Chef Frederic Chabbert
From his culinary education at the Professional Cooking School of Souillac, Chef Chabbert went on to hone his skills in many renowned restaurants, beginning as commis de cuisine at the Michelin two-star Le Cerf restaurant in Alsace, France.
Five years later and with additional experience from other French establishments, Chef Chabbert arrived at Le Pont de L’Ouysse, a Michelin star restaurant in Lacave, Lot. Fuelled by an appetite to succeed and develop his culinary skills further, he then spent two years garnering a notable profile as he pursued his passion as sous chef at Le Roussillion, another Michelin star restaurant in London, U.K.

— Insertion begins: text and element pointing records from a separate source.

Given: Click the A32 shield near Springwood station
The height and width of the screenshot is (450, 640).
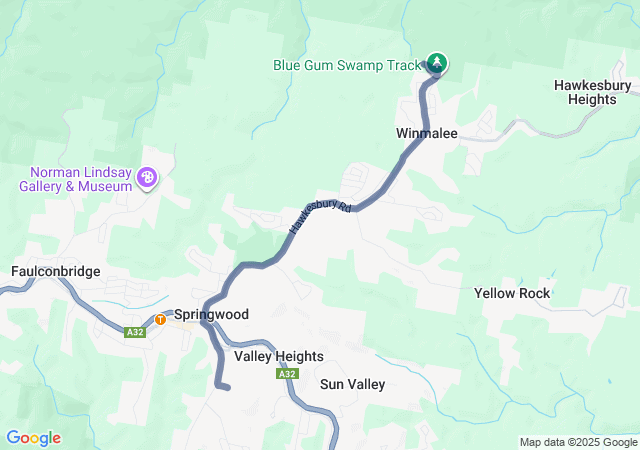Looking at the screenshot, I should pyautogui.click(x=135, y=332).
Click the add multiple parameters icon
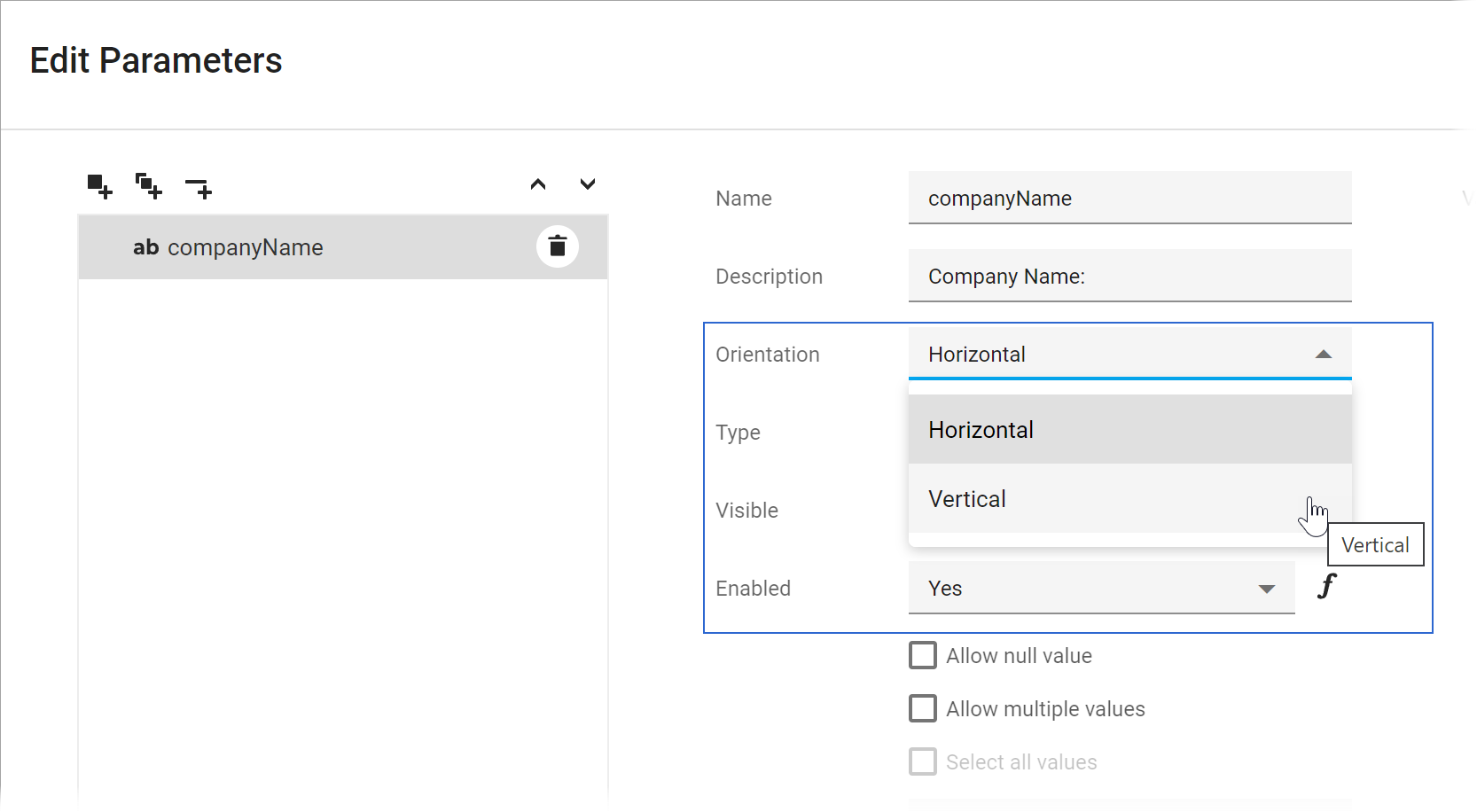This screenshot has width=1477, height=812. [148, 185]
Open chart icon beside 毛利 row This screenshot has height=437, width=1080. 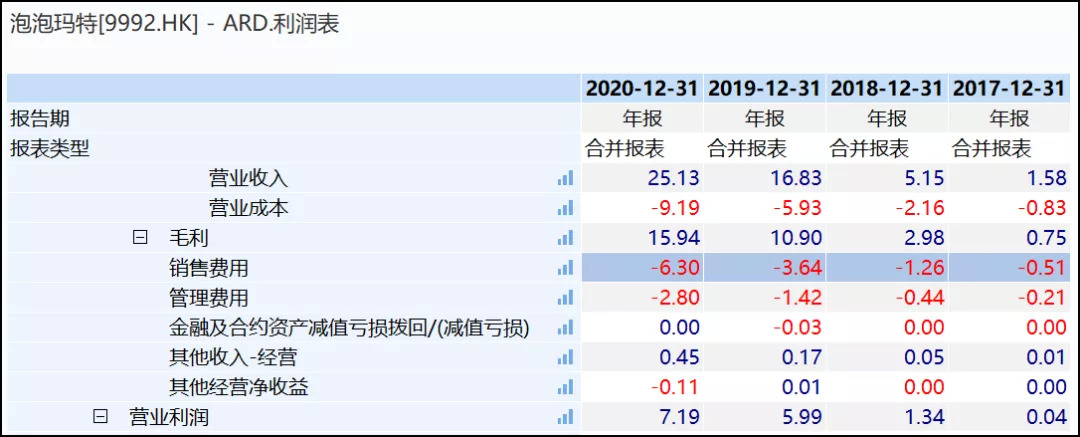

Chef Chabbert travelled to Monaco in the spring of 1999, where he seized the opportunity to work at Alain Ducasse’s Michelin three-star Le Louis XV restaurant. Ducasse, one of the world’s most revered chefs, shared with his new charge that food should be “full of flavours and without pretension” – values Chef Chabbert adopted and continues to apply in his work.
Chef Chabbert also credits his mentor for encouraging him to expand his horizons, which led him to the Adam Thiany-designed, Lafite restaurant at Shangri-La Hotel, Kuala Lumpur, prior to taking up this assignment at Restaurant Petrus.